[Collected data]
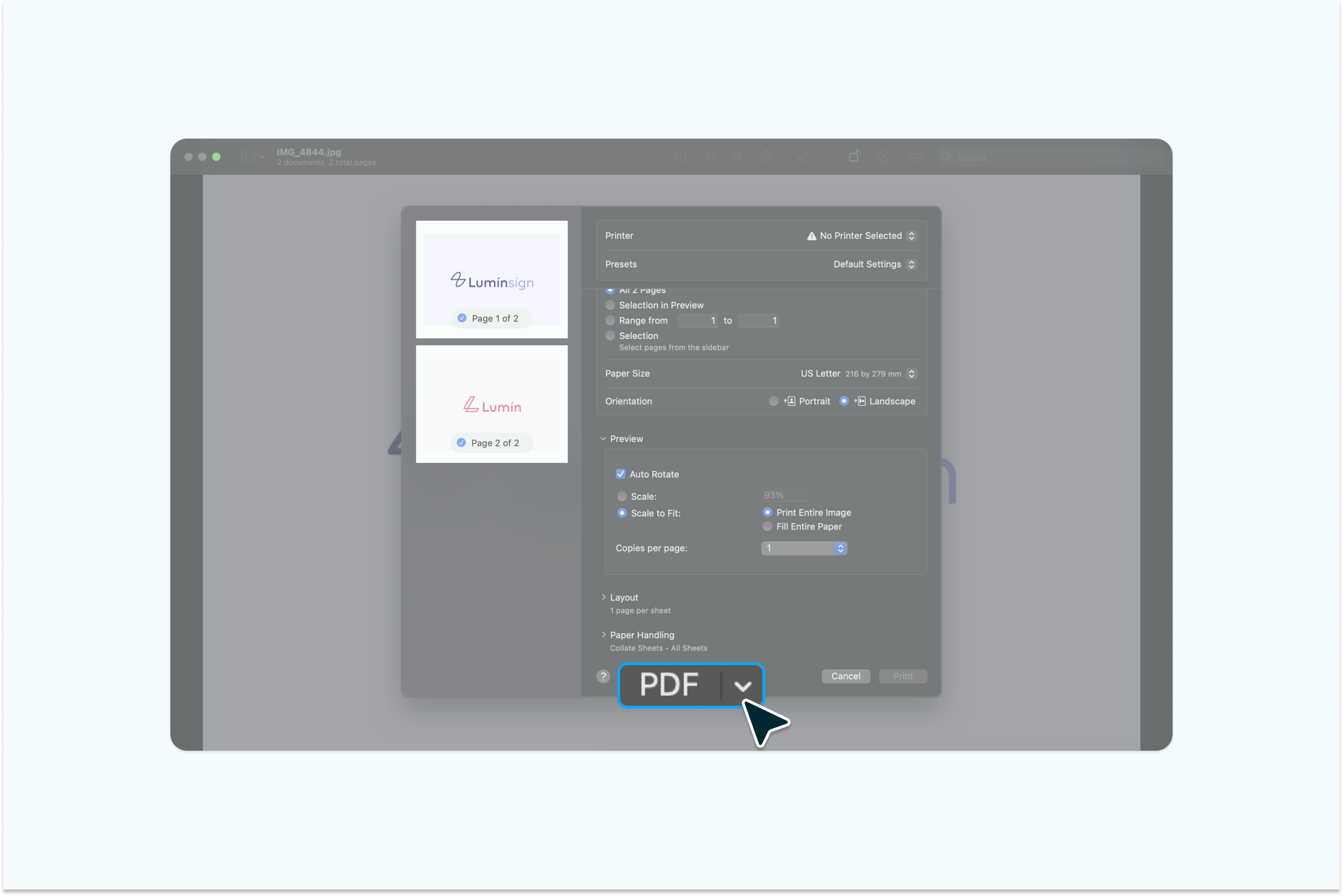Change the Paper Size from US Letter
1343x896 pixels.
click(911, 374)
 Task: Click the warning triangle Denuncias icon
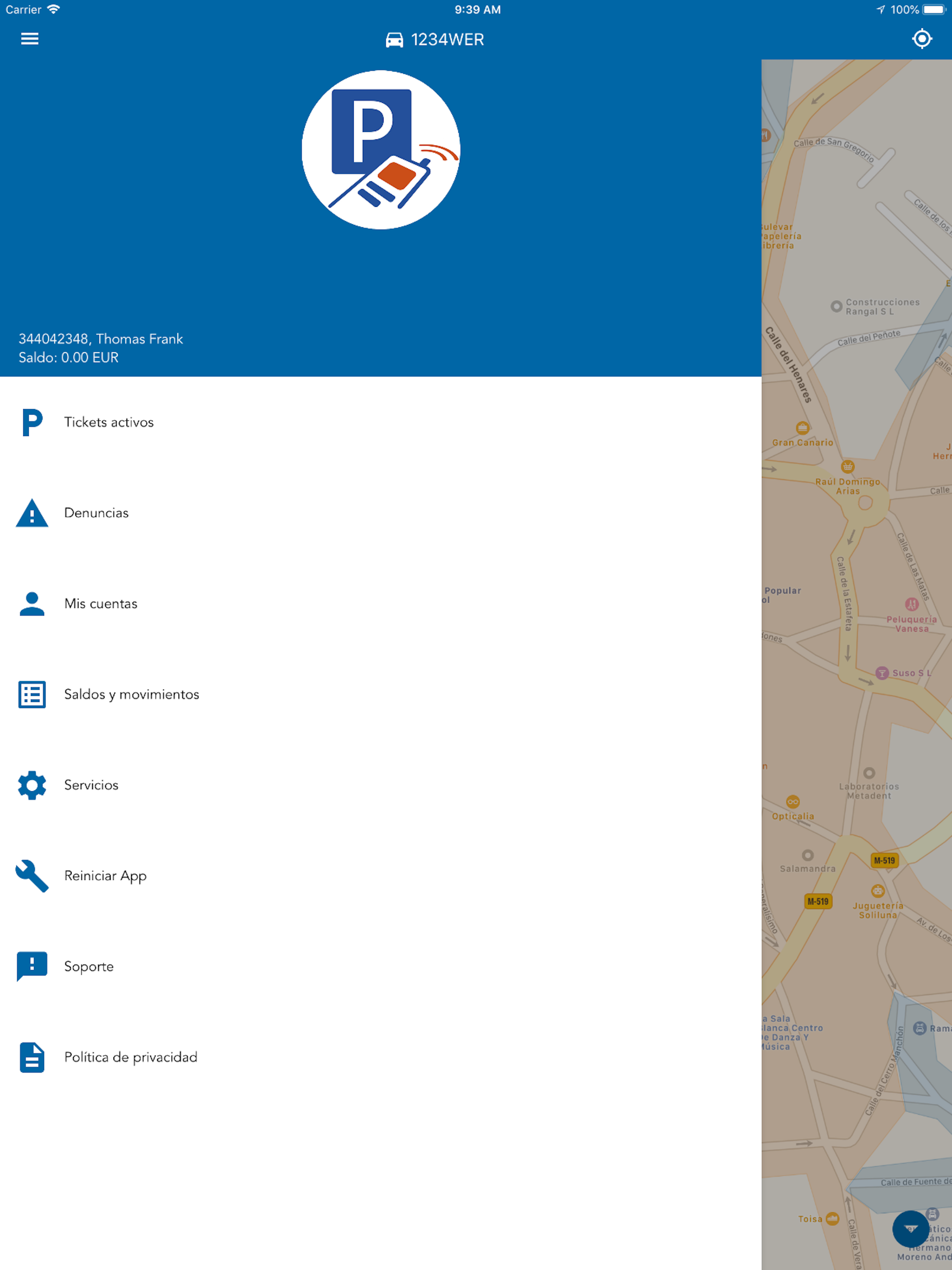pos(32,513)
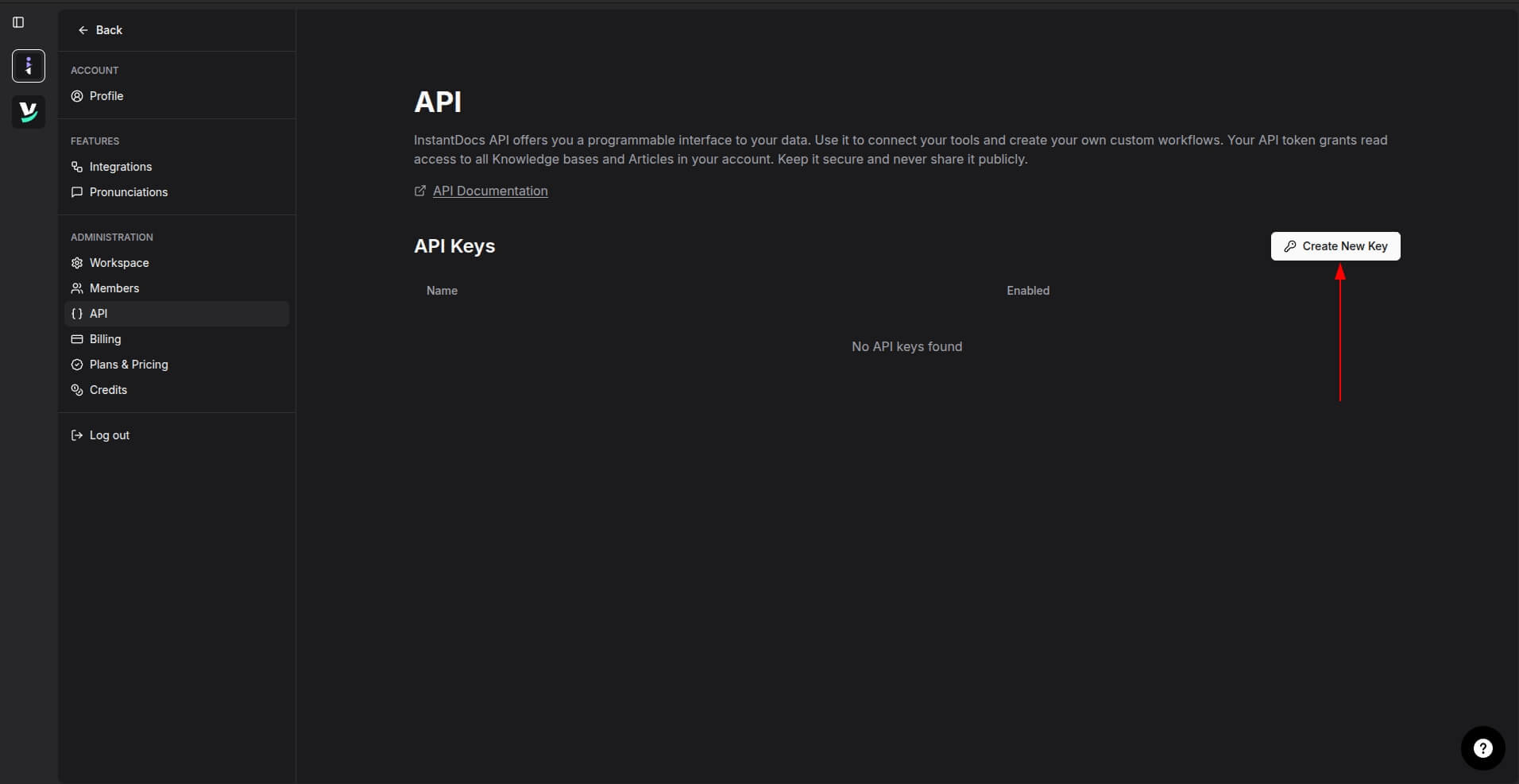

» Brief
Pictures stay out; reproduce exactly the lines from the one containing "Task: Click the" through the end of the data.

» Final answer
 Task: Click the warning triangle Denuncias icon
pos(32,513)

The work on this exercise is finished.